6        Next, we address Daniel’s challenge to the purge condition requiring him to pay $1000 to Jayne as partial compensation for her attorney’s fees.  We review a circuit court’s use of its contempt power to determine if the circuit court properly exercised its discretion.  City of Wis. Dells v. Dells Fireworks, Inc., 197 Wis. 2d 1, 23, 539 N.W.2d 916 (Ct. App. 1995). 

7        Daniel seems to argue that he should not have to pay the money because he has since completed the parenting and anger management classes.  However, Daniel misunderstands that simply because he has now completed the classes, this does not mean that the contempt is erased from the record.  By completing the classes, Daniel merely purged himself of his contempt for violating the divorce judgment’s requirements that he attend anger management and parenting classes and, by doing so, he avoided spending thirty days in the Waukesha county jail.  The purge conditions were his “keys to the jail house door.”  See State ex rel. V.J.H. v. C.A.B., 163 Wis. 2d 833, 843, 472 N.W.2d 839 (Ct. App. 1991). 

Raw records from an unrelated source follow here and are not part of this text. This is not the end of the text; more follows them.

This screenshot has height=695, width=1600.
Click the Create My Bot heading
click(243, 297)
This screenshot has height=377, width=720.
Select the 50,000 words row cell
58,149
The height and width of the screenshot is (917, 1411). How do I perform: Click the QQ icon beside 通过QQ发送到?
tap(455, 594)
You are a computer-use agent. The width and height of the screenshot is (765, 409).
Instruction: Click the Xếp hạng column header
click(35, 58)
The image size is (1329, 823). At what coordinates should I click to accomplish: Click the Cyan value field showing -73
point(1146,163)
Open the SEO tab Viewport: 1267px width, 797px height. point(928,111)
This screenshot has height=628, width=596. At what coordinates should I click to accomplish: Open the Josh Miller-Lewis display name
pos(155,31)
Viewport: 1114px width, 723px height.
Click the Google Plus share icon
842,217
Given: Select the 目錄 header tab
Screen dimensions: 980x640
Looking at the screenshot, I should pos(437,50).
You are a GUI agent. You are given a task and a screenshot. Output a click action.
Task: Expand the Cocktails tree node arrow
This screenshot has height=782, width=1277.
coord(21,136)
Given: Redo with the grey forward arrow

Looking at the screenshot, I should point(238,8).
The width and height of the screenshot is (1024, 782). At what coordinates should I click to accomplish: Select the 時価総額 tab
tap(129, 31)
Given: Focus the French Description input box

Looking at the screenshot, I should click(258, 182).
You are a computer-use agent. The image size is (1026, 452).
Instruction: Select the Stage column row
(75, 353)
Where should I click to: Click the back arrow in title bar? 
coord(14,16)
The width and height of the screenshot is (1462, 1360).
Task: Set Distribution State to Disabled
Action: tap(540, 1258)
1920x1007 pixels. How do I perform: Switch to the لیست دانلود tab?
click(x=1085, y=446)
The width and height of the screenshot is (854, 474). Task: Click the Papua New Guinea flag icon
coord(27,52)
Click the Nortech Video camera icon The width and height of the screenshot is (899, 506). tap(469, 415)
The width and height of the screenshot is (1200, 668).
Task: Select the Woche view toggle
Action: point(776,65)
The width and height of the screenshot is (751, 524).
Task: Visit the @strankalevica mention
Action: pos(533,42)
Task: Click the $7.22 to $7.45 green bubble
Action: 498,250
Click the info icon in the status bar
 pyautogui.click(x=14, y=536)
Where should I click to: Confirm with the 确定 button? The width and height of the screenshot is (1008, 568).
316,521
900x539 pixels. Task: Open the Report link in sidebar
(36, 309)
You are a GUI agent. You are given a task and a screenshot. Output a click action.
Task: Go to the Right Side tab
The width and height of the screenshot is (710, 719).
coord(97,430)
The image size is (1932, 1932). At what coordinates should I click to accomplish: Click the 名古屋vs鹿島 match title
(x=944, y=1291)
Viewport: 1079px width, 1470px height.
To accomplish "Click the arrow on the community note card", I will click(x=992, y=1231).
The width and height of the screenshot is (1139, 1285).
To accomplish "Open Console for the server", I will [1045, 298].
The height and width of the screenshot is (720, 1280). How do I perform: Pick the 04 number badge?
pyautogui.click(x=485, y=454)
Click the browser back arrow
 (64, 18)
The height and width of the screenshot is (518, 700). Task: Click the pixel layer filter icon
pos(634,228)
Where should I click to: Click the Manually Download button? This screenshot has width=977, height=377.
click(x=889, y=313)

8        But avoiding jail by completing the classes did not obviate his having to pay the part of Jayne’s attorney’s fees for the contempt hearing.  Here, the order that he pay attorney’s fees came as a direct result of his failure to comply with the court-ordered divorce judgment.  This necessitated Jayne having to go to court to enforce the judgment.  The court required Daniel to pay Jayne the $1000 to partially reimburse the attorney’s fees she had incurred in connection with the contempt proceeding but did not have the means to pay.  As the court noted at the review hearing, the only reason Jayne had to hire an attorney in the first place was because of Daniel’s contemptuous actions.  A court may require payment of a sum of money sufficient to compensate a party for a loss or injury suffered by the party as the result of a contempt charge.  See Benn v. Benn, 230 Wis. 2d 301, 311, 602 N.W.2d 65 (Ct. App. 1999).  This payment must be “feasible and must be reasonably related to the cause or nature of the contempt.”  Id. (citation omitted).   Certainly, this order to pay is feasible and reasonably related to the nature of the contempt.  Accordingly, we conclude that the circuit court did not erroneously exercise its discretion in imposing this condition.

            By the Court.—Order affirmed.

            This opinion will not be published.  See Wis. Stat. Rule 809.23(1)(b)4.


 

 



[1]  This case is decided by one judge pursuant to Wis. Stat. § 752.31(2)(h) (2001-02).  All references to the Wisconsin Statutes are to the 2001-02 version unless otherwise noted.